┌────────

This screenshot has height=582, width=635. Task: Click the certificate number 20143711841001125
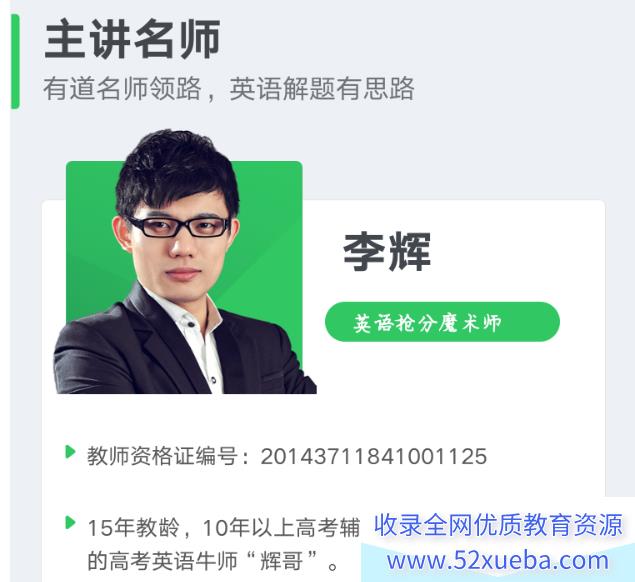pos(373,456)
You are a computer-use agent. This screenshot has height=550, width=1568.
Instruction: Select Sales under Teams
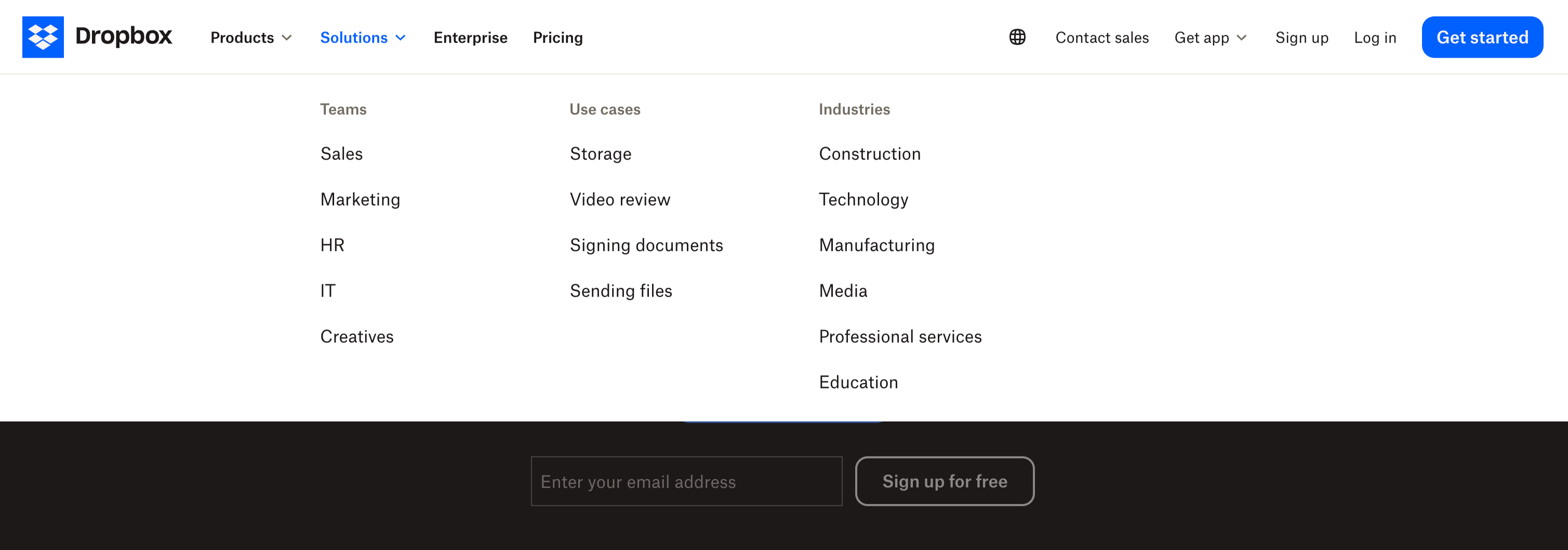(341, 154)
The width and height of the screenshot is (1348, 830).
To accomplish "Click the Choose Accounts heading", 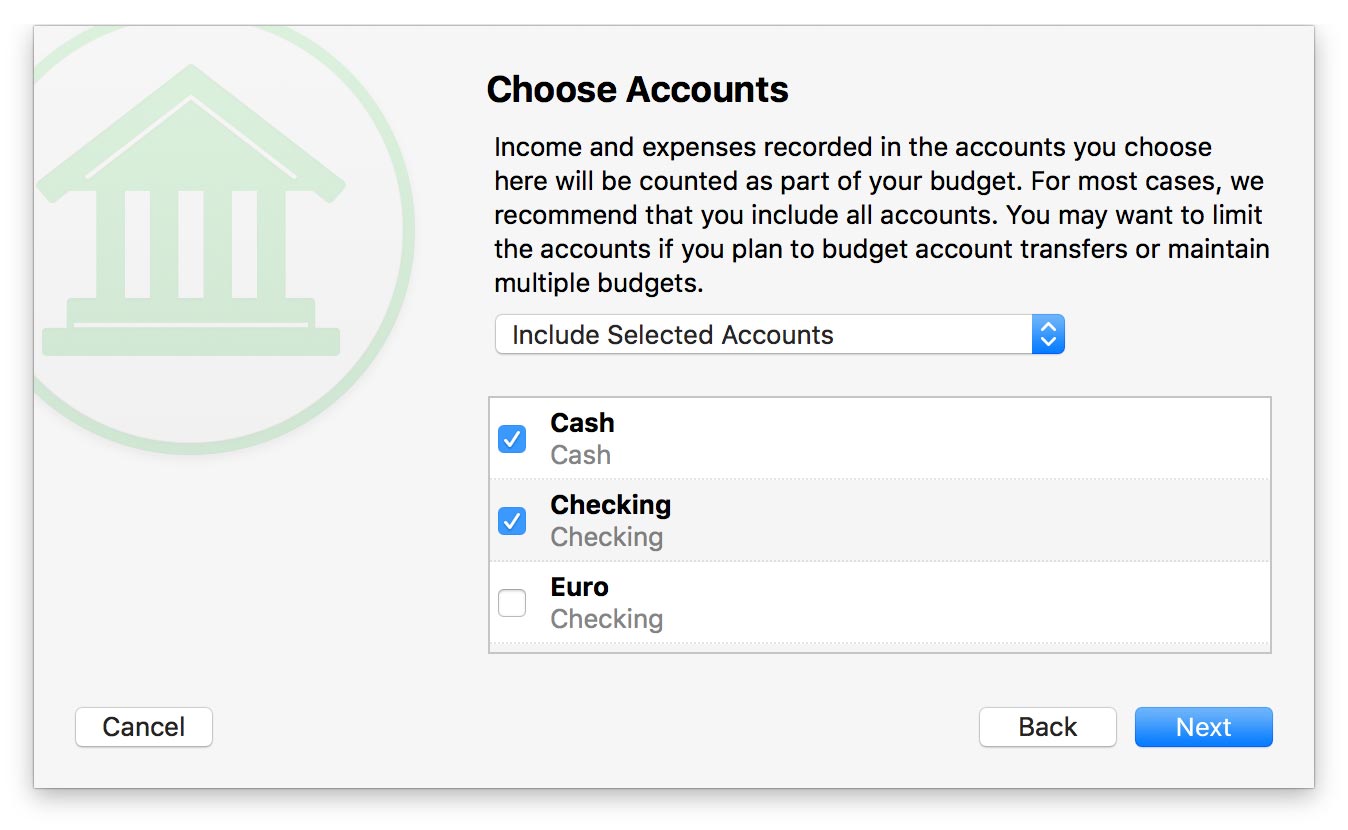I will point(637,90).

└────────

* _Work item_:
Reproduce exactly the entries from their first line through the line containing "The width and", including both, and omit any pictures.

* _Written reply_:
This screenshot has height=582, width=635. Task: Click the certificate number 20143711841001125
pos(373,456)
You are a computer-use agent. This screenshot has height=550, width=1568.
Instruction: Select Sales under Teams
(341, 154)
The width and height of the screenshot is (1348, 830).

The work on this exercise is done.